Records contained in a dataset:
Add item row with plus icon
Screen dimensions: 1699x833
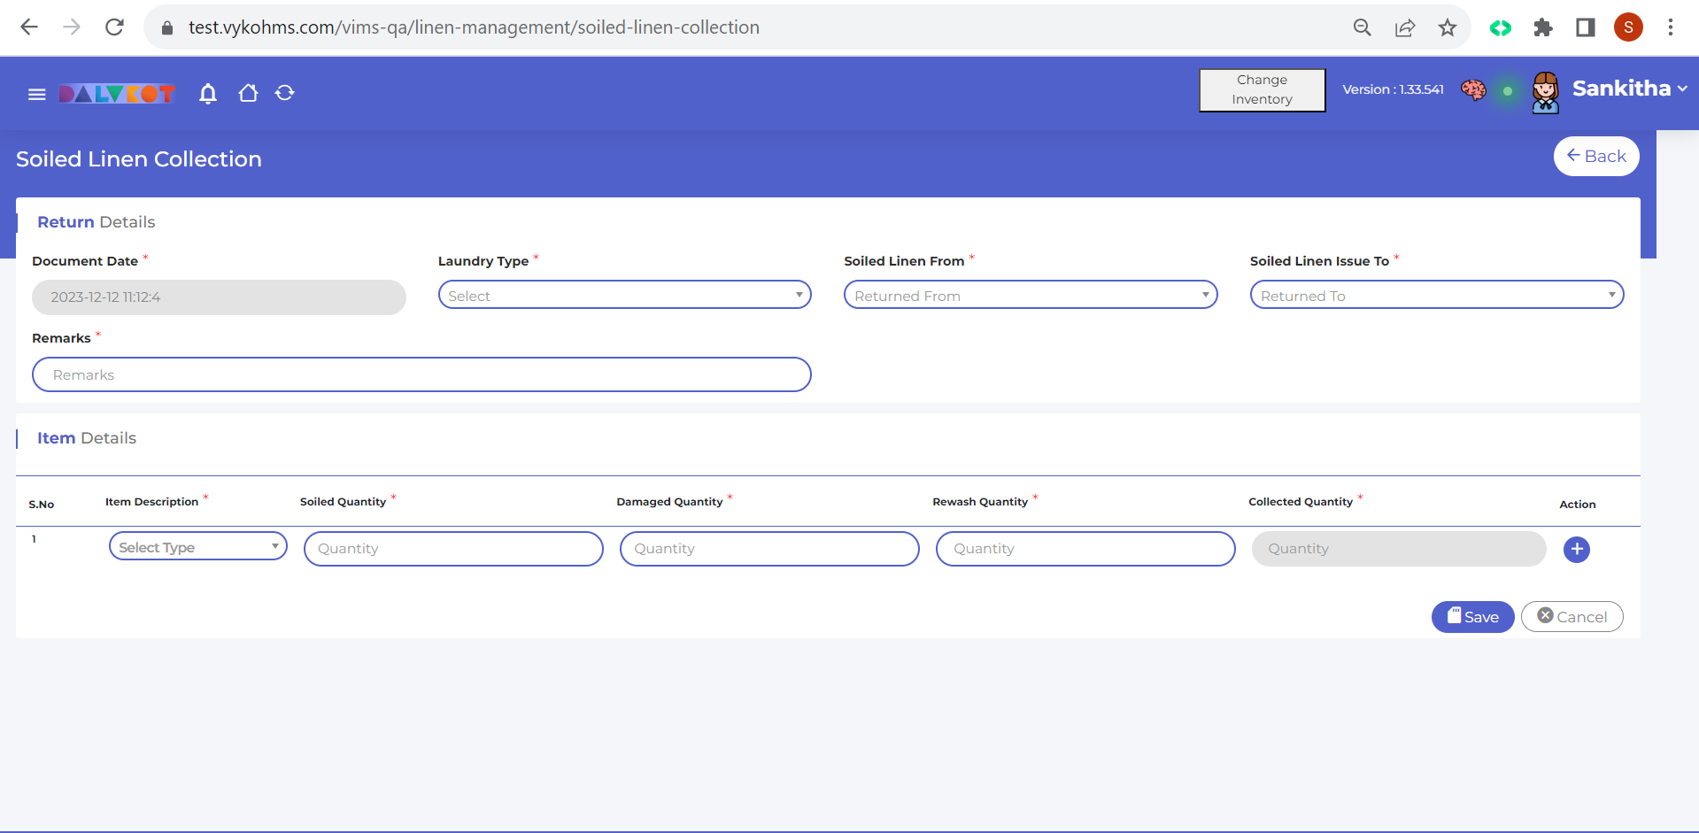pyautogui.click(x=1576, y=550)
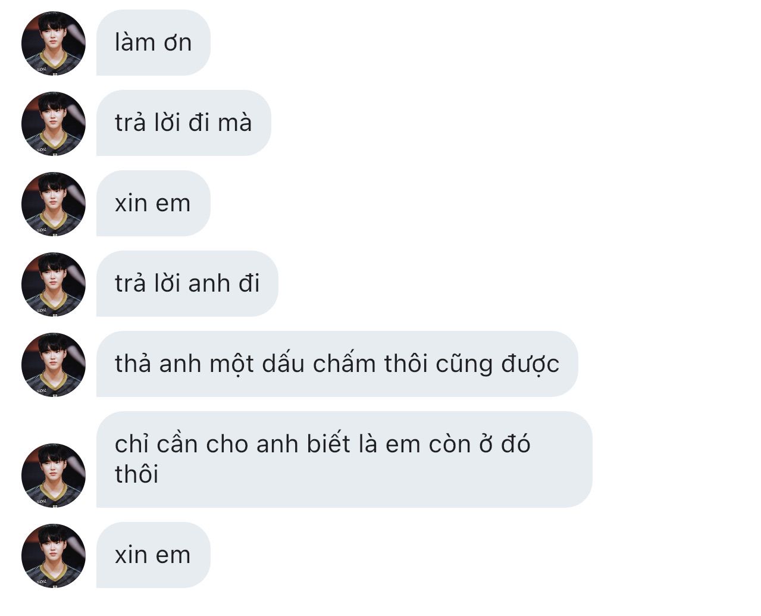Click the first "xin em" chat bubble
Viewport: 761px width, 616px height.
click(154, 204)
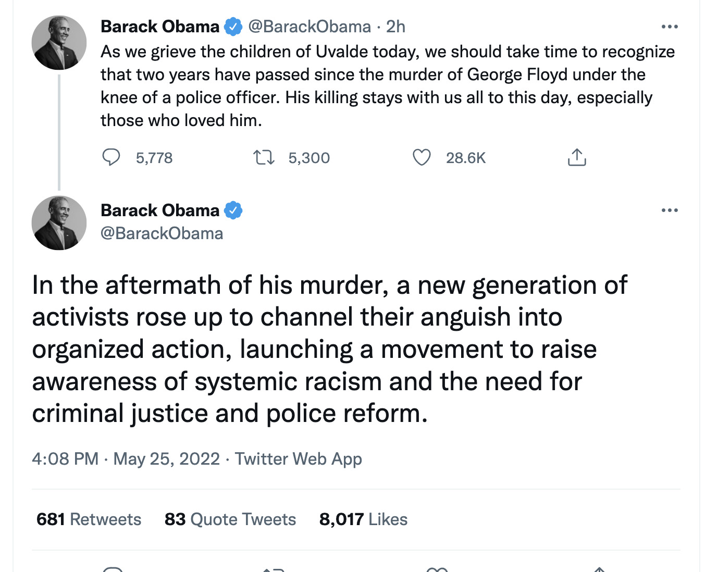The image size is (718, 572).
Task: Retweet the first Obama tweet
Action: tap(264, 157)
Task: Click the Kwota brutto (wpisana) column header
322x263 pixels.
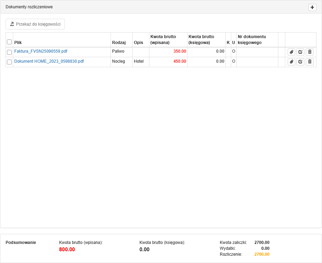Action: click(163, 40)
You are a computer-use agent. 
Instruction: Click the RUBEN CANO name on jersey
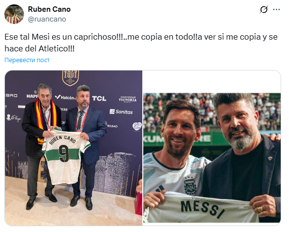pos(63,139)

What is being asked: Make an exact copy of the lines of the records from the line containing "You are a computer-use agent." through the final line, both ends included, but not of the pictures.

Finished task:
You are a computer-use agent. 
Instruction: Click the RUBEN CANO name on jersey
pos(63,139)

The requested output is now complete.